Choisissez votre date
Dans 10 à 15 jours : assez proche pour rester motivé, assez loin pour se préparer. Choisissez un jour plutôt calme, pas une période de stress intense. Notez-la, dites-la à voix haute, annoncez-la à deux personnes de confiance : l'engagement public double la pression positive.
Listez vos déclencheurs
Pendant 3 jours, notez chaque cigarette : quand, où, avec qui, dans quel état d'esprit. Vous verrez apparaître vos boucles : le café du matin, la pause de 11 h, la voiture, l'appel stressant, l'après-repas, les amis fumeurs.
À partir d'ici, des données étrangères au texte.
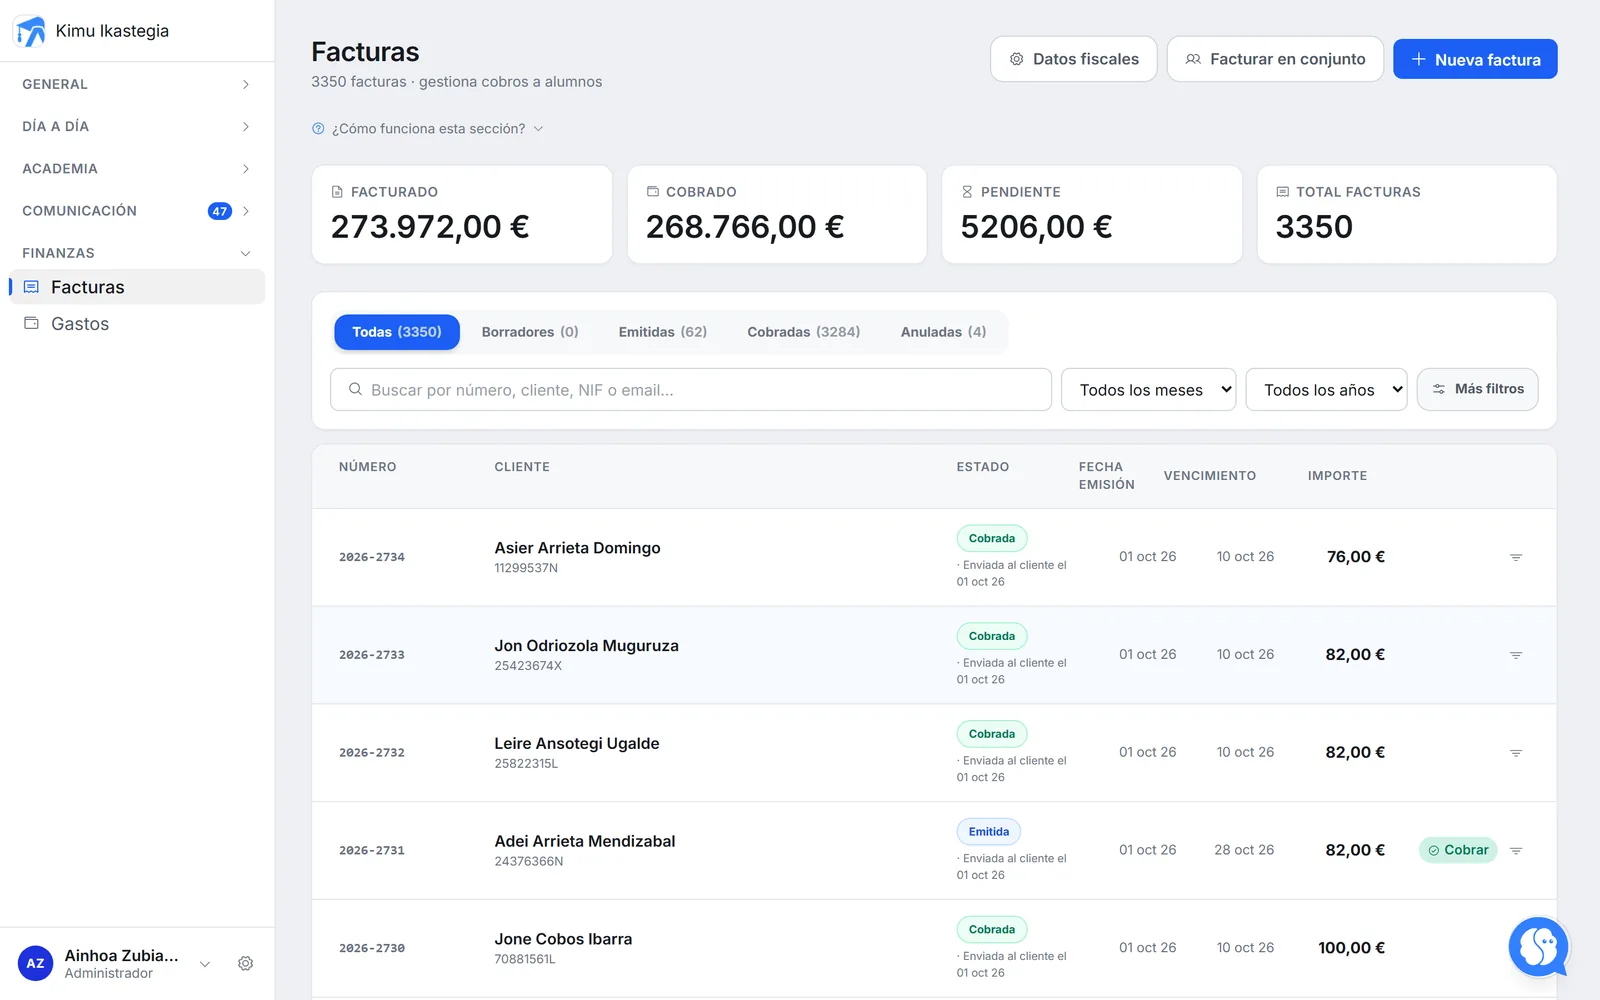
Task: Click the Cobrar button for Adei Arrieta
Action: (1458, 850)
Ce sont eux, vos vrais adversaires : pas la cigarette elle-même.
Choisissez votre outil
Rappel : votre outil doit couvrir vos trois dépendances, ou être combiné avec des parades pour celles qu'il ne couvre pas. Comparez les options dans notre guide des méthodes : substituts, accompagnement, cigarette électronique, combinaisons. Procurez-vous votre outil AVANT le jour J, pas le jour même.
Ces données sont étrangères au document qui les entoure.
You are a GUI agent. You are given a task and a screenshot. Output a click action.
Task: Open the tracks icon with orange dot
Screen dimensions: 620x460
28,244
Préparez votre environnement
La veille du jour J : jetez briquets, cendriers et dernières cigarettes (toutes, y compris le paquet « de secours » : s'il existe, vous le fumerez). Lavez ce qui sent le tabac. Prévenez votre entourage : « je m'arrête demain, ne m'en proposez plus, même si je vous en demande ».
Préparez une parade par déclencheur
Reprenez votre liste de l'étape 2 et écrivez, en face de chaque déclencheur, votre riposte : café → changer de place ou de main, thé les premiers jours ; pause → marcher 5 minutes, appeler quelqu'un ; stress → respiration 4-4-4 ; après-repas → se lever de table tout de suite, se brosser les dents. Une envie sans parade prévue, c'est une envie qui gagne.
Le jour J et la première semaine
Dormez suffisamment, buvez beaucoup d'eau, limitez l'alcool (déclencheur n°1 de rechute précoce), bougez chaque jour même 15 minutes. Les symptômes de sevrage (irritabilité, faim, sommeil agité) sont normaux et temporaires : ils signifient que votre cerveau se répare. Chaque soir, notez votre victoire du jour et l'argent économisé.
Anticipez le scénario de crise
Écrivez dès maintenant ce que vous ferez si l'envie devient trop forte : la page Gérer les envies restera votre trousse de secours. Et si vous craquez : une cigarette fumée n'annule pas votre arrêt. Le vrai danger, c'est de conclure « c'est foutu ». Ce n'est jamais foutu.